Im Beschluss (23. Kammer vom 15. Januar 2015 - VG 23 L 899.14) des Berliner Verwaltungsgerichtes heißt es, dass in Ungarn "tatsächliche Anhaltspunkte für eine willkürliche und unverhältnismäßige Anwendungspraxis bzgl. der Inhaftierung von Asylsuchenden" bestehen. Nach Ansicht des Gerichts lässt sich die ausnahmslose Inhaftierung aller Dublin-Rückkehrer sowie die fehlenden effektiven Rechtsmittel gegen eine solche Inhaftierung kaum rechtfertigen. Dem Antragsteller drohte somit eine "systematische Verletzung seines Rechts auf Freiheit aus Art. 6 EU-GR-Charta".
Das Gericht stellt also - neben der willkürlichen Inhaftierungspraxis - auch fest, dass den Asylsuchenden der rechtliche Beistand verwehrt werden könnte, der ihnen bei der Durchsetzung ihres Grundrechts auf Freiheit helfen könnte. Man kann das auch "Internierung" nennen.

## Datenauszug
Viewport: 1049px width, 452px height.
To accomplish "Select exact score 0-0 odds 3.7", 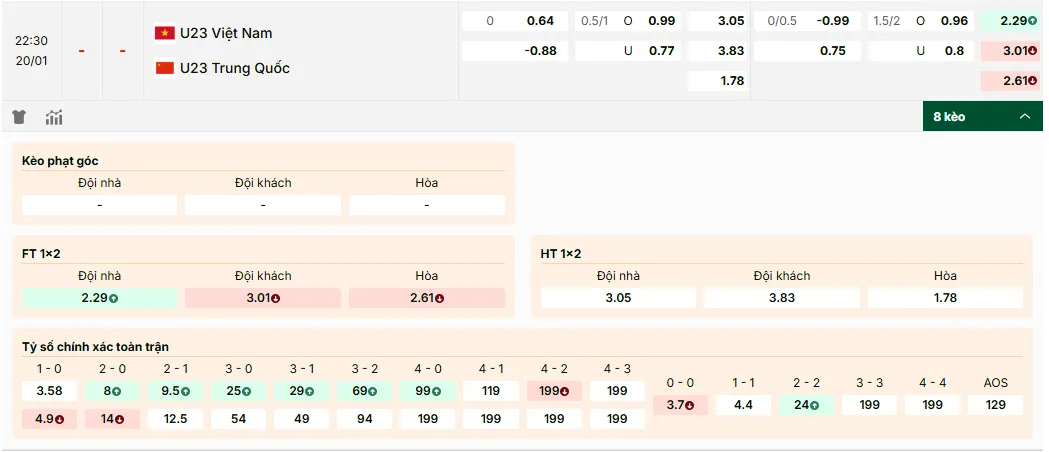I will pos(680,405).
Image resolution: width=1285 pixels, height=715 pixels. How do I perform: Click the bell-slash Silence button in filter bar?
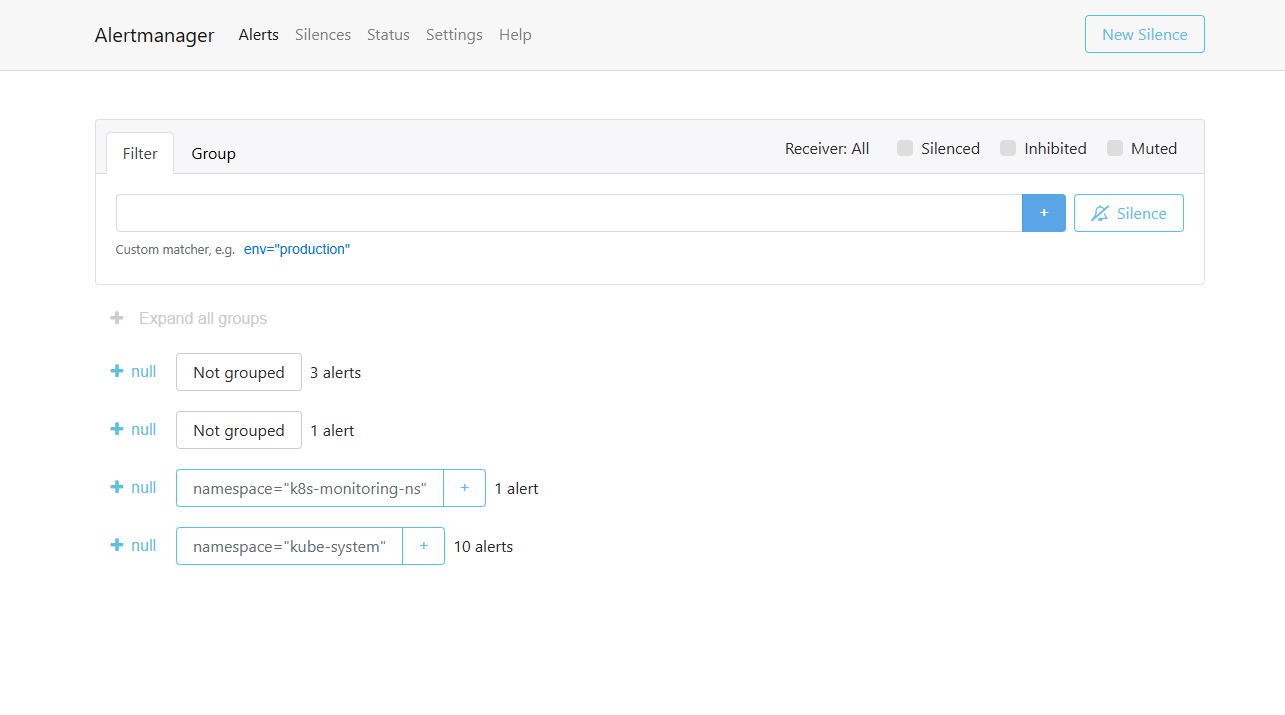pyautogui.click(x=1128, y=213)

## Aufgabenstellung
Schreib den Text über den Gerichtsbeschluss zur Inhaftierung von Asylsuchenden in Ungarn nach seinem letzten Satz weiter. Die Daten haben mit dem Text nichts zu tun.

## Antwort
Einwanderung "bringt nur Schlechtes", sei "eine Wurzel des Terrorismus" und gehöre "gänzlich gestoppt", so lauten die offiziellen Statements Orbáns und seiner Entourage seit den Anschlägen in Paris, die damit auf dem Rücken der Mordopfer, darunter übrigens nicht wenige einstige Einwanderer, Stimmung und Politik machen. Am Sonntag legte Orbán nochmals nach und beschrieb Flüchtlinge pauschal als "gut geschulte", organisierte Kriminelle. Rund 200 Menschen protestierten in Budapest dagegen, gegen die Internetsteuer gingen 100.000 auf die Straße...
Auch in der Praxis gehen die ungarischen Behörden skrupellos vor. Die systematische, unwürdige Behandlung, die bereits 2012 von der UN und später auch dem eigenen Höchstgericht als menschenrechtswidrig und änderungswürdig anerkannt wurde (siehe Links unten), führt dazu, dass fast alle der Asylantragsteller Ungarn lieber heute als morgen verlassen und ihr Heil im rechtsstaatlich zivilisierteren (wenn auch längst nicht vorbildhaften) Westen suchen. Ungarns Taktik geht auf. Die Gerichte machen ihren Job, die Politik, hier die EU schaut seit Jahren tatenlos zu.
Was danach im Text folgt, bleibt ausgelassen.